_EXERCISE BRIEF:_ Copy each line below exactly as it appears. Pictures are to be omitted.

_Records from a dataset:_
◆ ◆ ◆ ◆ ◆ ◆ ◆

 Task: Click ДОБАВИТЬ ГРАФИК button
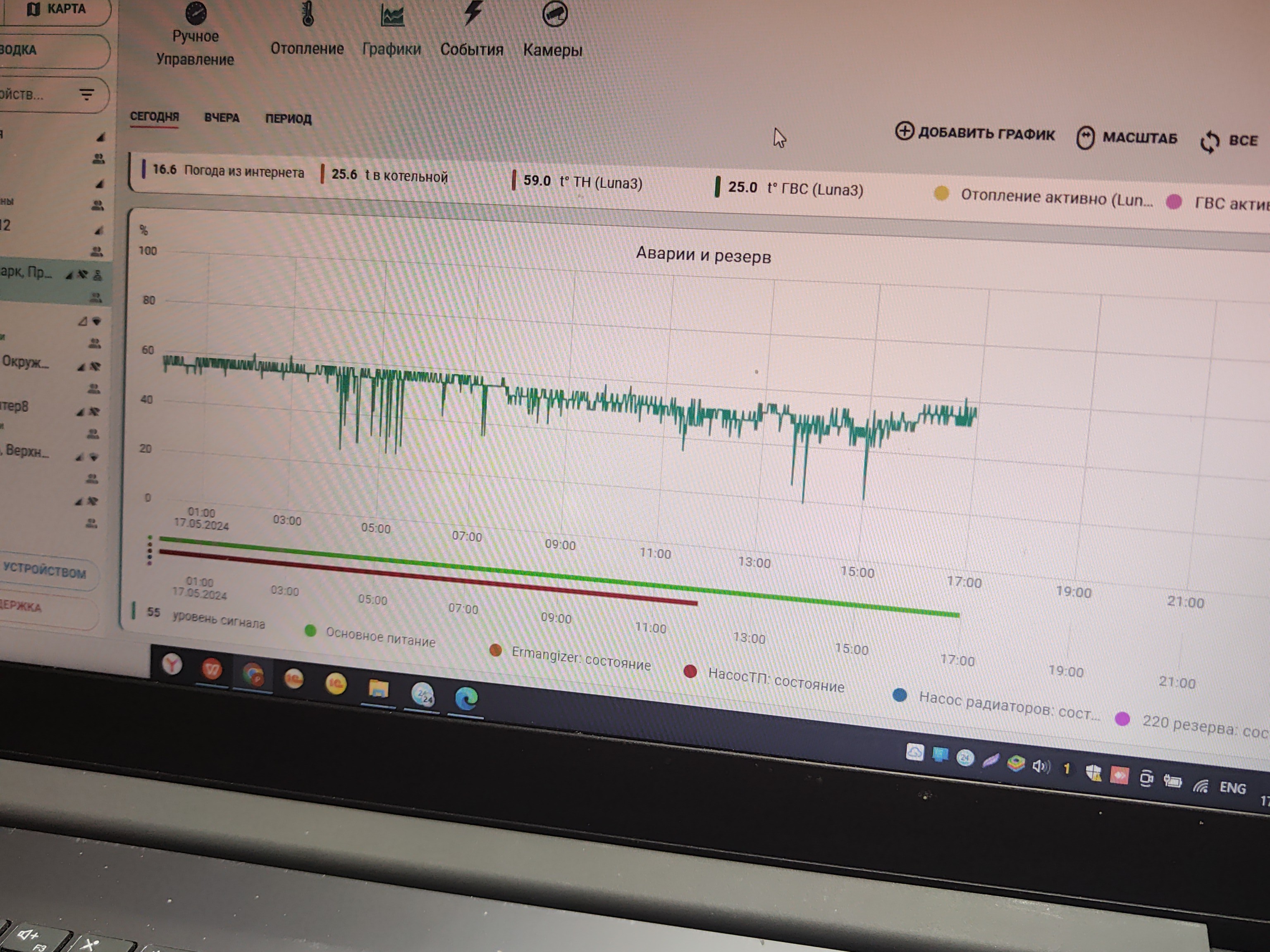(x=975, y=133)
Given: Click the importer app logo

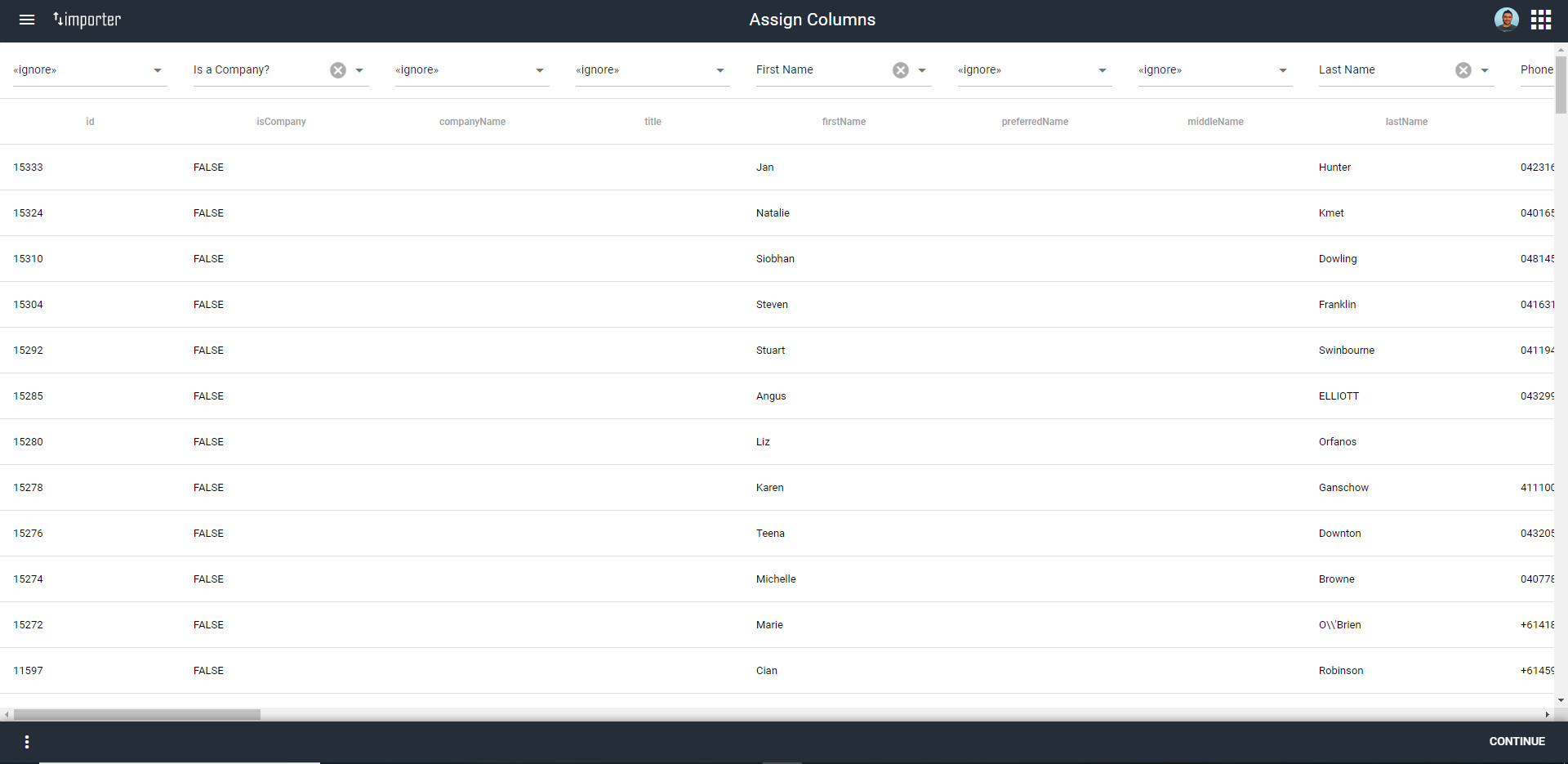Looking at the screenshot, I should pyautogui.click(x=86, y=19).
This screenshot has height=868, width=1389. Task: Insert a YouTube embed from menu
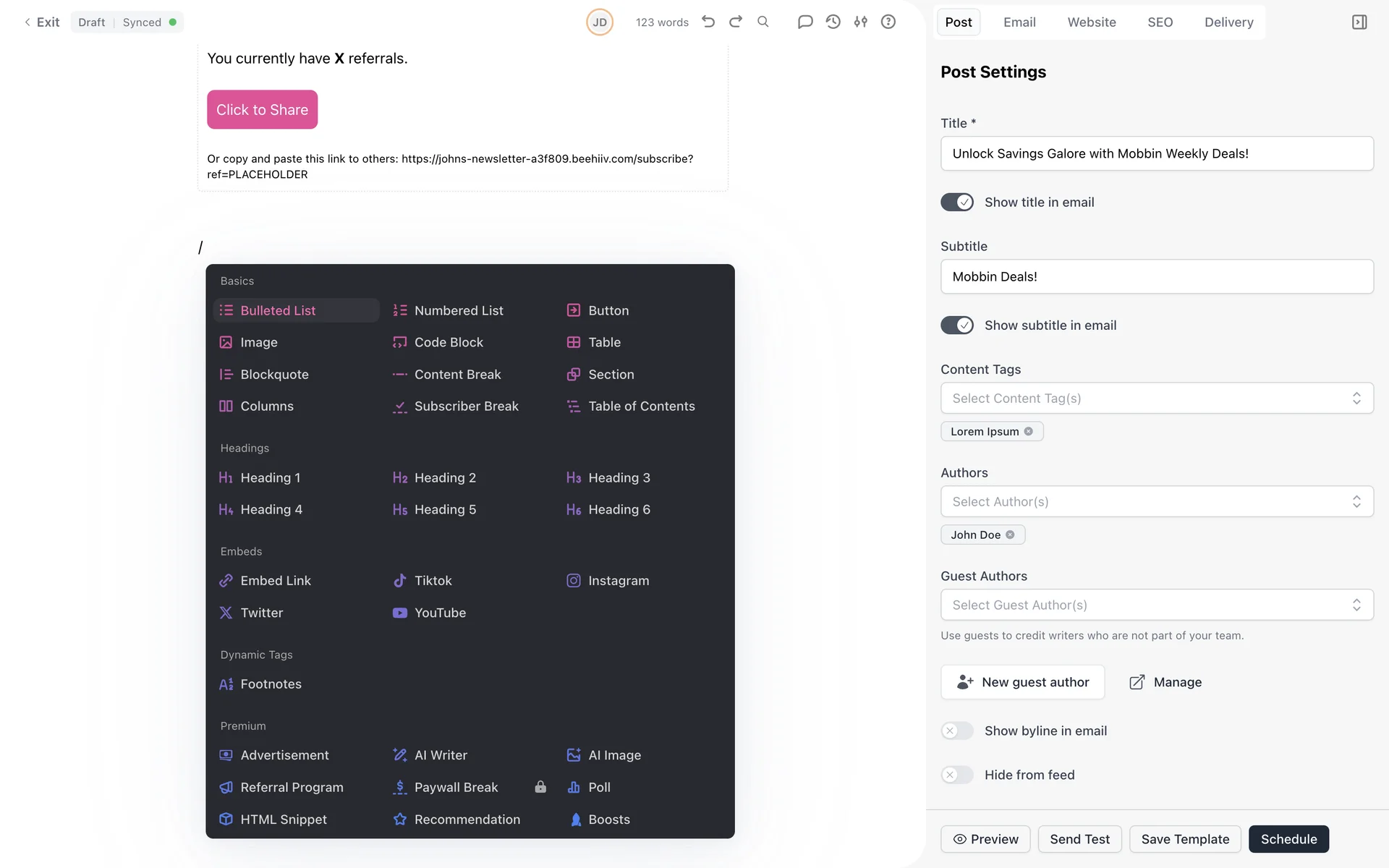[x=439, y=613]
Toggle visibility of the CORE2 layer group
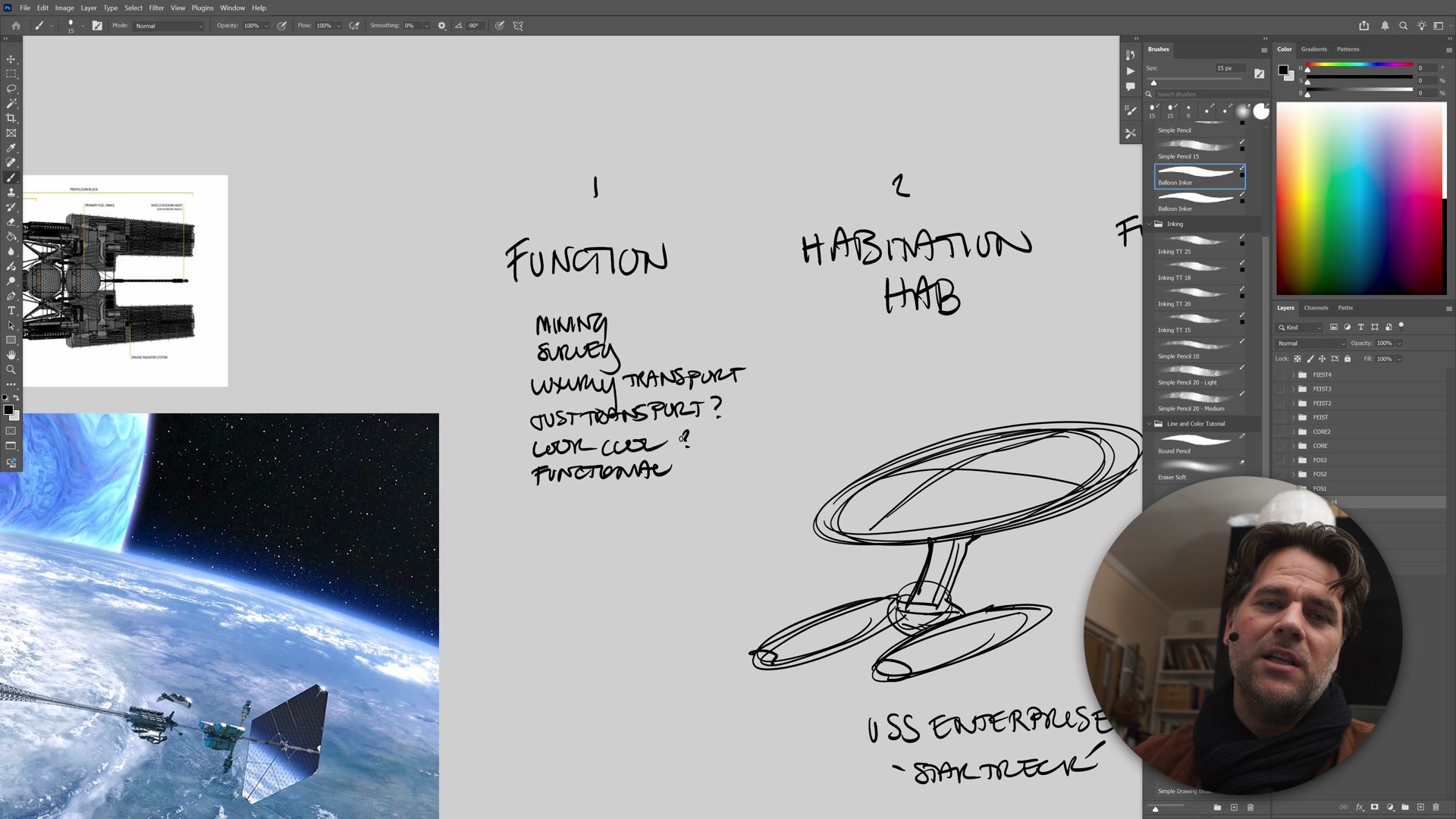The width and height of the screenshot is (1456, 819). [x=1282, y=431]
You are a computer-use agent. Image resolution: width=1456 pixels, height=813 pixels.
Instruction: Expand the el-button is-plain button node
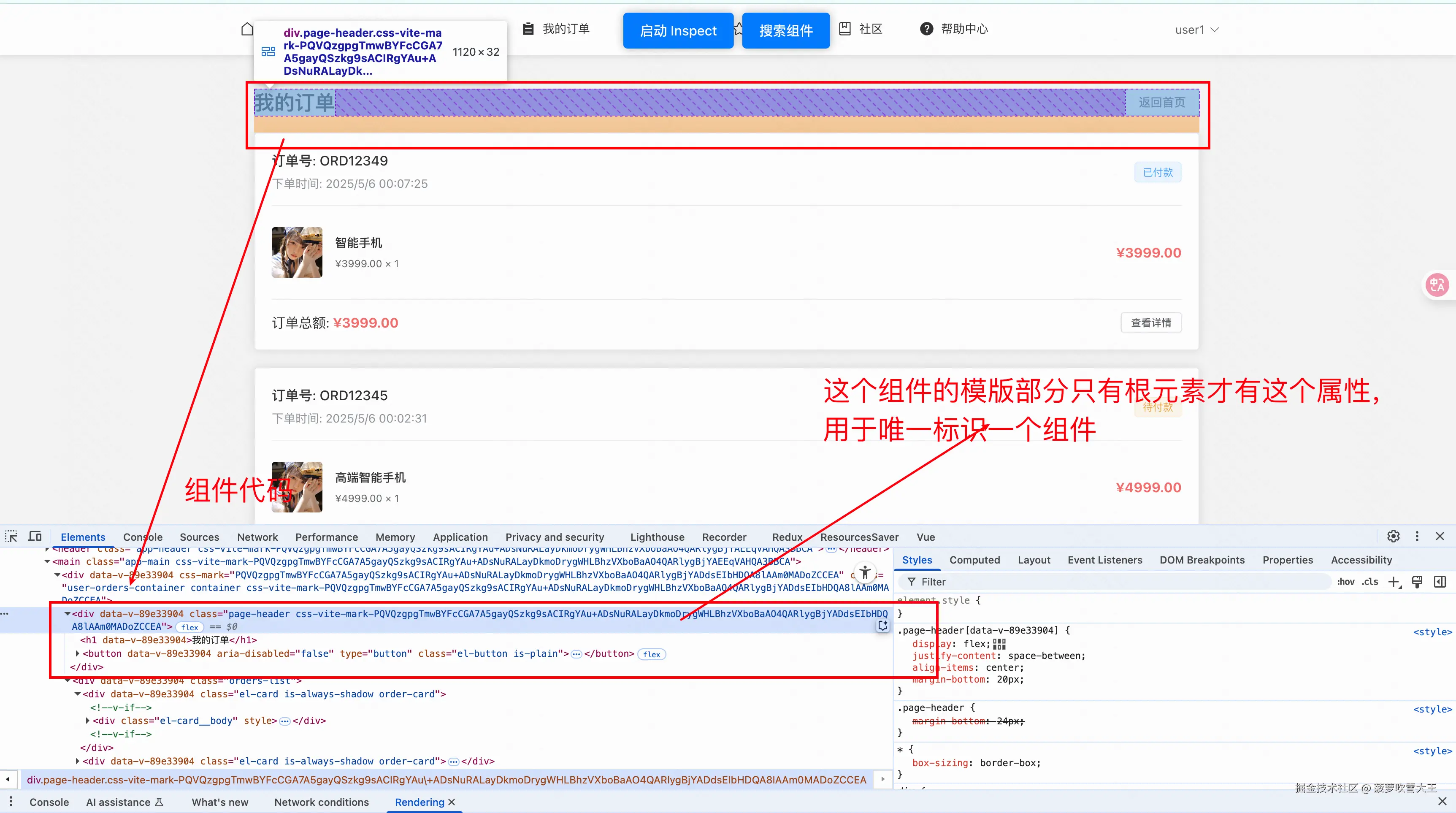click(x=77, y=653)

◆ ◆ ◆ ◆ ◆ ◆ ◆

_ANSWER:_
 Task: Click ДОБАВИТЬ ГРАФИК button
(x=975, y=133)
Given: Click the importer app logo

Looking at the screenshot, I should pyautogui.click(x=86, y=19).
This screenshot has height=868, width=1389. Task: Insert a YouTube embed from menu
[x=439, y=613]
Toggle visibility of the CORE2 layer group
The width and height of the screenshot is (1456, 819). [x=1282, y=431]
You are a computer-use agent. Image resolution: width=1456 pixels, height=813 pixels.
Instruction: Expand the el-button is-plain button node
click(x=77, y=653)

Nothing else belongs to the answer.